» **TRECHO FORNECIDO**:
·····

A professora de Geometria


  Lembro-me de muitas histórias engraçadas que aconteceram quando eu lecionava.
    Eu dava aula de Ciências no Ensino Fundamental e de Biologia no Ensino Médio. A maioria de meus alunos tinha entre doze e dezoito anos. Adolescência. Fasezinha difícil! Para eles e para nós, claro, pobres professores, muitas vezes sem condições de lidar com tantas dúvidas, tantos questionamentos, tantos conflitos, enfim, com o turbilhão de emoções que caracterizam essa fase da vida e que refletem no convívio da sala de aula. Mas eu até que tinha jogo de cintura para lidar com eles. Bater de frente não era a melhor opção. Eu era firme, mas não autoritária. Procurava agir com bom senso, ter equilíbrio, entender que muitas atitudes não representavam necessariamente indisciplina, mas espontaneidade.
    As turmas sempre me escolhiam para ser a professora conselheira, ou representante, o elo entre os alunos e os outros professores, a direção, as orientadoras educacionais, enfim, alguém que falasse por eles e com eles em situações diversas, sempre visando o melhor desempenho pedagógico e o bom convívio dentro e fora da sala de aula.
    Nos Conselhos de Classe eu lia o relatório que era elaborado juntamente com os alunos, onde eles expressavam suas dificuldades, faziam suas queixas ou elogios, solicitavam alguma coisa. Os professores, por sua vez, mandavam seus recados e, naturalmente, eu os emitia aos alunos. E era aí que, dependendo das queixas dos professores, eu tinha que ser muito diplomática, ética e absolutamente imparcial.

·····

» **MATERIAL FORNECIDO**:
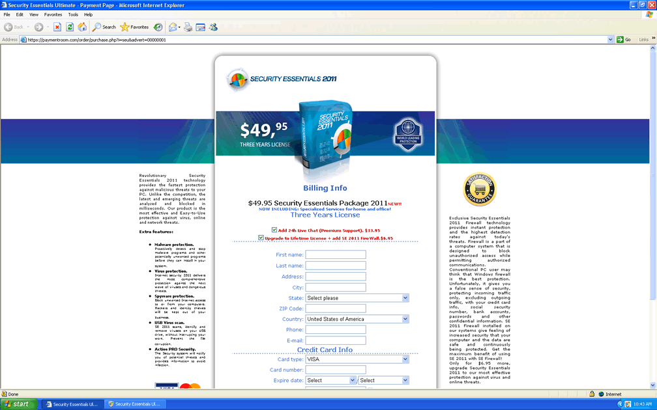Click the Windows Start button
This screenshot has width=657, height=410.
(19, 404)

·····

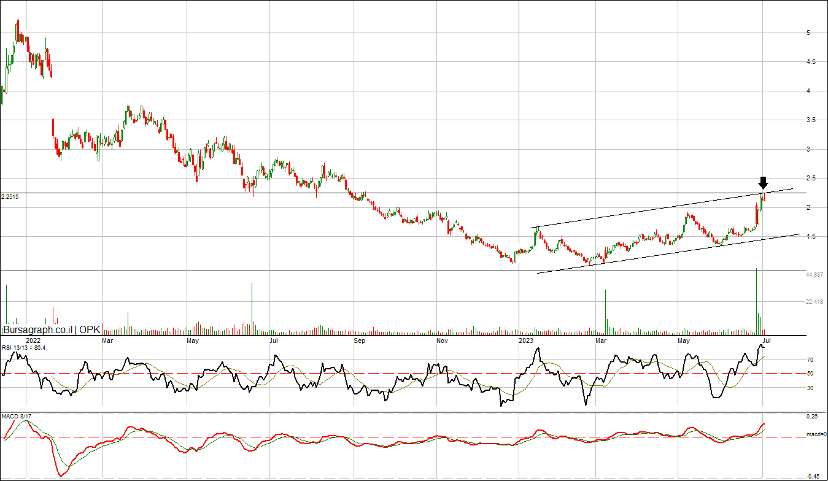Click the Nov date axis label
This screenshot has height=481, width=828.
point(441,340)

·····

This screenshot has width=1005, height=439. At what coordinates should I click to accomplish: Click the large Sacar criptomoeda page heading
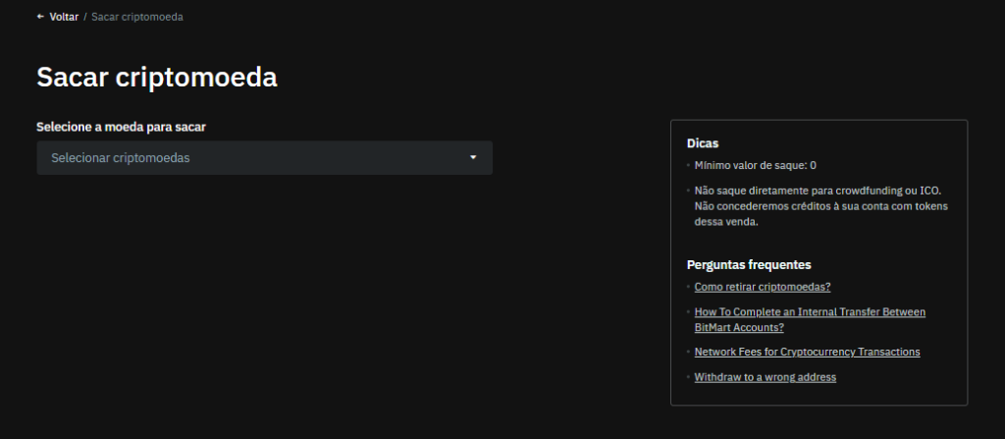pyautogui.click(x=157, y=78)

·····

» **DESCRIÇÃO DO EXERCÍCIO**: Prossiga com o relato de lembranças de uma professora sobre a sala de aula, começando logo após o último parágrafo do trecho. As linhas fornecidas não serão usadas.

» **SUA RESPOSTA**:
    Certa vez, após um desses Conselhos, me dirigi a uma das turmas para dizer que a professora de Geometria havia se queixado muito do comportamento e do desempenho da classe. O resultado do bimestre havia sido muito ruim e a maioria dos alunos havia ficado com nota vermelha. Eles ouviram, calados, minhas argumentações, minha proposta de solução para o problema, mas, em dado momento, um aluno solicitou a palavra:
    - Professora, eu posso falar uma coisa?
    Respondi que sim, e ele:
    - Como é que a gente vai conseguir prestar a atenção na aula da dona Fulana? Ela fica no quadro fazendo retas, ângulos, um monte de números que já é difícil pra caramba, e com aquele corpão que ela tem, desconcentra. A gente se perde naquelas curvas. Não dá, professora. Além do mais, ela é toda dengosa, parece uma gatinha.
A turma, lógico, caiu na gargalhada e eu, também segurando o riso, tive que me conter e dizer para o garoto que ele não deveria se referir assim à professora. Mas ele insistiu:
    - É covardia com a gente colocar uma professora tão linda e gostosa pra ensinar uma matéria tão difícil. Por que não trocam de professor? O de Matemática, por exemplo, é feio, bravo, exigente, aí todo mundo respeita e presta a atenção.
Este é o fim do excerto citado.